Training Regimen: Guard Against Overfitting
Use a rolling window of the last 150 games for training, the next 30 for validation, and keep the final 30 as a holdout set. Shuffle? No. Baseball is a time series; preserving chronological order prevents leakage. Track the Brier score on the holdout—not just win rate—because you want calibrated probabilities, not just a lucky streak.

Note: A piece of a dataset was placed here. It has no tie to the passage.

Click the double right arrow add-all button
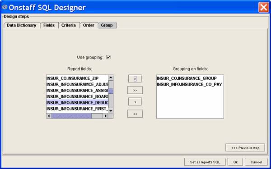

Bet Sizing: The Edge‑Utility Equation
Once you have a probability, convert it to odds, subtract the sportsbook margin, and compute your edge. Then apply the Kelly criterion, but cap it at 2% of bankroll per bet. Over‑betting is the only thing that can turn a solid model into a bust. Keep the Kelly fraction modest; the market will reward consistency.
Continuous Improvement Loop
Set up a daily script that pulls the latest Statcast feed, updates the feature matrix, retrains the model, and spits out a new probability table. Compare yesterday’s predictions to actual outcomes; adjust feature weights if the error spikes. This isn’t a set‑and‑forget project—it’s a living system that evolves with the game.
Final Piece of Actionable Advice
Start by building a single “power index” feature from launch angle and exit velocity, run a basic logistic regression, and test it on the last ten games; if it cracks a 5% edge, double down on feature refinement.